The US Supreme Court has agreed to take up a potential major reverse discrimination case examining the use of race as a factor in government hiring.
The announcement came Friday afternoon after the justices' private conference earlier in the day. The case will likely be argued in April.
It stems from a 2004 lawsuit filed by white firefighters in New Haven, Conn., who say they passed an exam for a job promotion only to have the test results thrown out because no African-American candidate received a high enough score to also be considered for promotion.
City officials said they wanted to add diversity to management ranks within the fire department. They made special efforts to design a test process that would reduce any bias that might disadvantage minority candidates.
But when no blacks and only two Hispanic applicants qualified for consideration for the management jobs, the city decided to scrap the entire test.
Seventeen white firefighters and one Hispanic firefighter who passed the test sued, claiming the city violated their constitutional right to equal treatment. They also charged that the city violated Title VII of the Civil Rights Act by discriminating against them solely because they weren't black.
A federal judge threw the case out. "The decision to disregard the test results affected all applicants equally," US District Judge Janet Bond Arterton said in a 48-page opinion. Those who passed the test were only given an opportunity for promotion, she said, not a guaranteed job.
The test was designed to narrow the field among potential candidates for seven openings for fire department captains and eight vacancies for lieutenants. Forty-one applicants competed for the captain jobs. Seventy-seven applicants vied for the lieutenant positions.
Among the firefighters who sued was Frank Ricci. He said he studied eight to 13 hours a day to prepare for the test and that he spent more than $1,000 on books and paid someone to record the study materials on tape because he is dyslexic and learns better by listening.
The white firefighters said the city yielded to political pressure from a vocal African-American minister and supporter of New Haven Mayor John DeStefano. The minister had been urging more diversity among managers at the fire department, a goal shared by city officials.
There is no indication in the court record that overt race discrimination played a role in the failure of the 27 African-American job applicants (eight for captain, 19 for lieutenant) to pass a test that had been designed to help them perform well.
City officials justified their invalidation of the hiring exam by noting that the test results – if certified and used – would impose a disparate impact on black job applicants. None would be eligible for the open jobs.

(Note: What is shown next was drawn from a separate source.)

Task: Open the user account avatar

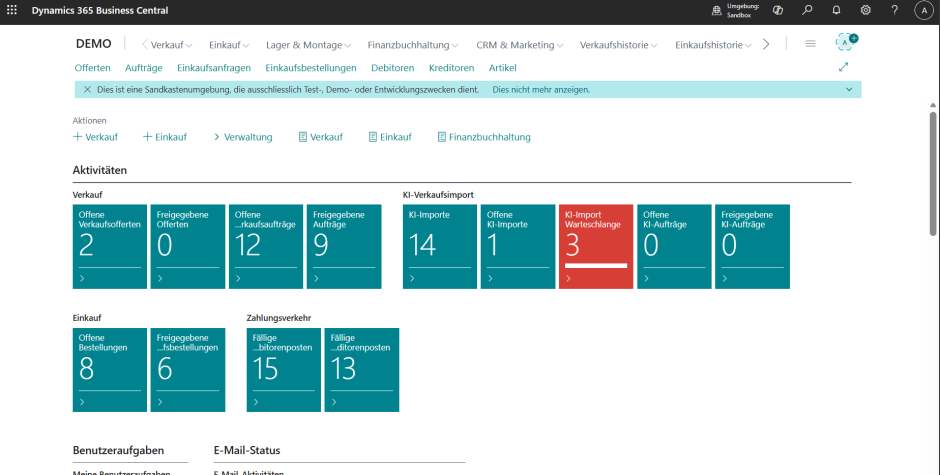Action: coord(923,10)
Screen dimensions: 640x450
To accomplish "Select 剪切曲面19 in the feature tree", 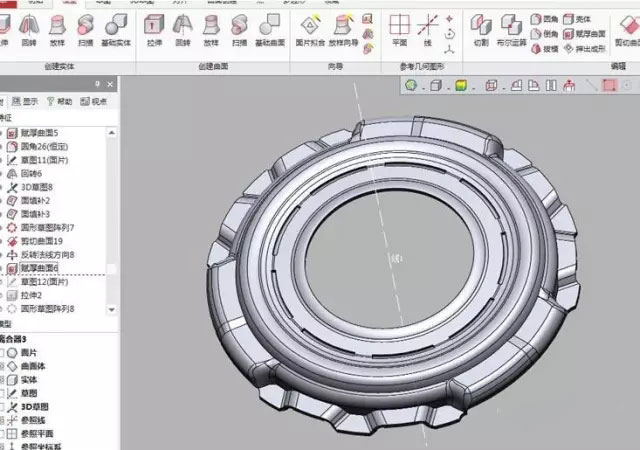I will pos(40,241).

Judge Arterton ruled that the disparate impact justified the use of voluntary race-conscious remedies by the city – the exclusion of the qualified white and Hispanic firefighters.
"New Haven did not race-norm the scores [to favor minority candidates], they simply decided to start over," the judge said. "While the evidence shows that race was taken into account in the decision not to certify the test results, the result was race-neutral: all the test results were discarded."
The firefighters appealed. More than a year and a half later, a three-judge panel of the Second US Circuit Court of Appeals affirmed Judge Arterton's ruling. The panel issued a one-paragraph decision praising Judge Arterton's "thorough, thoughtful, and well-reasoned opinion."
"We are not unsympathetic to the plaintiffs' expression of frustration," the panel wrote. "Mr. Ricci, for example, who is dyslexic, made intensive efforts that appear to have resulted in his scoring highly on one of the exams, only to have it invalidated. But it simply does not follow that he has a viable Title VII claim."
The appeals court panel concluded that city officials acted within the law when they threw out the test results. They were simply trying to fulfill their obligations under anti-discrimination laws when confronted with test results that produced a disproportionate racial impact, the panel said.
The appeals court decision sparked an unusual level of rancor among the 13 judges of the Second Circuit. Six judges voted to re-hear the New Haven firefighters' case. Seven voted to deny a rehearing.
In a 12-page dissent from that denial, Circuit Judge Jose Cabranes said the three-judge panel should have issued a full opinion examining the case. Failing that, the entire Second Circuit should have taken up the case, he said.
"This court has failed to grapple with the questions of exceptional importance raised in this appeal," Judge Cabranes said. "If the Ricci plaintiffs are to obtain such an opinion from a reviewing court, they must now look to the Supreme Court," he said. "Their claims are worthy of that review."
The case is Ricci v. DeStefano (07-1428 and 08-328).